Lady Macbeth, by the way, had a son from a prior marriage in history (and in Hollinshed). It's possible Shakespeare had that in mind. Or it might just be a loose end. In either event, Lady Macbeth's "bad motherhood" only extends as far as _claiming_ she'd be willing to kill her own child, not actually doing anything...and Lady Macbeth is a big talker.
Not as bad as it could have been!
The only thing I'll add is the question of how 'we' are influenced by presumed biography without knowing it - I guarantee you'll find it hard to read/watch some of the early comedies (and the 'notes' if you were foolish enough to have an Arden) without thinking back on a very different world to the one assumed by the male interpretations and note-makers.
We can't watch a Shakespeare play without having a sense of 'another world' - our knowledge of the 'Merry England Elizabethan' does have an impact on how we interpret the play - the beauty of this book for me is the widening of that knowledge - and the very different perspective on what is a major theme in Shakespeare's works - love, marriage and gender relationships.
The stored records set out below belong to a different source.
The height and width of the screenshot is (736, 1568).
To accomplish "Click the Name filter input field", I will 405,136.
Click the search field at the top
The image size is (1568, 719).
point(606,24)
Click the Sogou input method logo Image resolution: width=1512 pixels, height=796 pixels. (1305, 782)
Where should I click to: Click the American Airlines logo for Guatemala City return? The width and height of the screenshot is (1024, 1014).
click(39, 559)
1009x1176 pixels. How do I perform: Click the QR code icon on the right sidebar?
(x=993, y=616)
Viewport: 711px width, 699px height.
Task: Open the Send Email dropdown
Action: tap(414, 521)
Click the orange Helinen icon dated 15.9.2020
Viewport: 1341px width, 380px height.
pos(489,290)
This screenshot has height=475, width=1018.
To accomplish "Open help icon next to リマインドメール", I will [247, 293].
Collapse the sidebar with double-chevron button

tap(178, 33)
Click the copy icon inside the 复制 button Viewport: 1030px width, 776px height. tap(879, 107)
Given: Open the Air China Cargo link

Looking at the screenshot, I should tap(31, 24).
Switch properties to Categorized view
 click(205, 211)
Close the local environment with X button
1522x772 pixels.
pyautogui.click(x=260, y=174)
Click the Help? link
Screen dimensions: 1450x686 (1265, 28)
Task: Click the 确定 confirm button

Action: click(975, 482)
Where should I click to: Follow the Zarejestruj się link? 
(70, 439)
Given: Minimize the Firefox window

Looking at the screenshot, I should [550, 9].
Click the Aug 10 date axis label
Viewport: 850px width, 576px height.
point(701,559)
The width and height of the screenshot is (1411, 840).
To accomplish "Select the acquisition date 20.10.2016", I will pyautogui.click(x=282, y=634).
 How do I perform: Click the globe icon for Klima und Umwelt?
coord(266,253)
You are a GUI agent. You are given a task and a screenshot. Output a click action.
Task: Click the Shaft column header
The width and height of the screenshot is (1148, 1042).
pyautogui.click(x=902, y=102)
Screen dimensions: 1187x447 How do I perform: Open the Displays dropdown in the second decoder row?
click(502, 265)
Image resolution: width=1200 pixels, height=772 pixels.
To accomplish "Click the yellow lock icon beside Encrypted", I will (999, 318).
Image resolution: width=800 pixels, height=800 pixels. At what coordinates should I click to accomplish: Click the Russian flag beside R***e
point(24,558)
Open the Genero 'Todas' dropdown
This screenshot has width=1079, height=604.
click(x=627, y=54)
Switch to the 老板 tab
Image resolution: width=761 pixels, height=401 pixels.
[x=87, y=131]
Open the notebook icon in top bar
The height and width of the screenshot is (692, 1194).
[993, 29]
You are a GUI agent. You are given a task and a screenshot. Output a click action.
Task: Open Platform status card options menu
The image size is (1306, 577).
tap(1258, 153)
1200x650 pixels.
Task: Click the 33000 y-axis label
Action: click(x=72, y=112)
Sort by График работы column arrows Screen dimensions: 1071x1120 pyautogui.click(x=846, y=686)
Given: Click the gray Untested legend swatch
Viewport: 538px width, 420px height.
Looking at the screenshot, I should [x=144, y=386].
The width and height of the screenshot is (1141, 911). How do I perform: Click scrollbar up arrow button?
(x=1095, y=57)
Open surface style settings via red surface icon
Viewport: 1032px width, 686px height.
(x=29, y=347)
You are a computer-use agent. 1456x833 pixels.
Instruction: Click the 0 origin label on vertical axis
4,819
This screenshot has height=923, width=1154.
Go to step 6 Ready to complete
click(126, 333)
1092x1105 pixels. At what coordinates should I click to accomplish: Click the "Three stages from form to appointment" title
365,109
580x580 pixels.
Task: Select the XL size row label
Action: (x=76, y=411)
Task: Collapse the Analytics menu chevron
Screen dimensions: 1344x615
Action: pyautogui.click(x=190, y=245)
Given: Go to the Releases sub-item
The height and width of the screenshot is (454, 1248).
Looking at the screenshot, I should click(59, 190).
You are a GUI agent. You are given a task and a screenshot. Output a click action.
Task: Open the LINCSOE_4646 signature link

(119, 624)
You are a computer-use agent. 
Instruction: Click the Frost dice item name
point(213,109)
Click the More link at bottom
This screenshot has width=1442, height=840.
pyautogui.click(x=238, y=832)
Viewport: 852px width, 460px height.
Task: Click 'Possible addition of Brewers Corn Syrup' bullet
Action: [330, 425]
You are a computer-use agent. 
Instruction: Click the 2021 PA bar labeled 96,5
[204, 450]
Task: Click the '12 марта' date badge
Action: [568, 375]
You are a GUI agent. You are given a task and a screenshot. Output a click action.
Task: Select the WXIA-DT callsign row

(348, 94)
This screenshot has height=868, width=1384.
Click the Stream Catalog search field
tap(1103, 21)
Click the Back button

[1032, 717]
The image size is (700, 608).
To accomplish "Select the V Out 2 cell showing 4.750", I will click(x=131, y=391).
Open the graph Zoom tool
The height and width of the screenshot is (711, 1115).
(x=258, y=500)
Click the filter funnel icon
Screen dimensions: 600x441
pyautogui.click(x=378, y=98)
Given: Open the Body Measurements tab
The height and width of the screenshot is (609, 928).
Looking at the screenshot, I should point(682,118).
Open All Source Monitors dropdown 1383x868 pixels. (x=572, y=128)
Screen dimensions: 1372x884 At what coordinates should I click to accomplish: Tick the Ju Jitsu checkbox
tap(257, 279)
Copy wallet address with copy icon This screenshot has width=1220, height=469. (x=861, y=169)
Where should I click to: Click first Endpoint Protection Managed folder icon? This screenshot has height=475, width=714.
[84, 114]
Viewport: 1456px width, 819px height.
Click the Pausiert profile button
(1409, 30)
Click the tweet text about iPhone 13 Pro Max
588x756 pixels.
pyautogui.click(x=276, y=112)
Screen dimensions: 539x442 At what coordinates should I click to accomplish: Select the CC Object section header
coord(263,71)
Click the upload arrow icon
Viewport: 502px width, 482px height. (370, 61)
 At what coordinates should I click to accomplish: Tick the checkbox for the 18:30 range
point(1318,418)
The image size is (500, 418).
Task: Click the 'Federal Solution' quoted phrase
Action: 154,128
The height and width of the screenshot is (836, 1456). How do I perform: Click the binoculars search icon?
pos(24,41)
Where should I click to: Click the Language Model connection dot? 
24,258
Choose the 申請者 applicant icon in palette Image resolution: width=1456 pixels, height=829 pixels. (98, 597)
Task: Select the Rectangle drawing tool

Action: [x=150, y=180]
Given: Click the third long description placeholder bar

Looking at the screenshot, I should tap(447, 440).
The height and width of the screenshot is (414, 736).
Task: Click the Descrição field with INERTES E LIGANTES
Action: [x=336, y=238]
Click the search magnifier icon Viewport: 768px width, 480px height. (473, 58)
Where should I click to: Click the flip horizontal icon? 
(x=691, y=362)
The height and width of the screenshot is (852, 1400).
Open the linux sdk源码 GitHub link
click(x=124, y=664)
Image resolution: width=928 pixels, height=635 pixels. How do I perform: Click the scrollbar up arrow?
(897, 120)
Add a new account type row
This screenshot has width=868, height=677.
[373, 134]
I defy you (which means you'll do it to spite me anyway) to read the 'Let me not to the marriage of true minds' sonnet knowing Shakespeare loved Ann and not think it is about his seperation from her ...
(And a great verification today:
artjts)
(By the way, the review is good - but I'm not going to admit it.)
Excellent review; lol good. I saw Germaine on the Amsterdam leg of her book-selling tour.
She mentioned how she and Greenblatt studied together and went their separate feminist and new historicist ways.
They are in NYC at the same time either in May or June I think.
Yes there is an element of satire in Germaine's 'wife', also a commentary on the biography of her better-accounted-for hubby.
She could maybe do her next book on his brother Gilbert the haberdasher in London, never married, probably very good with a needle thanks to the glovemaker's upbringing.
A little stressed fact in the Hathaway saga is that Will's dad lent her dad some money when he'd have been about 8/9 and she 15/16.
I find the book fits as an exploration of domestic life in Early Modern England but Germaine is really punching out at the scholarly establishment with this one.
It's doubly funny because i thought her biography entitled Shakespeare one of the sanest and most succinct accounts.
And as for Mary. What does Germaine think of her mum?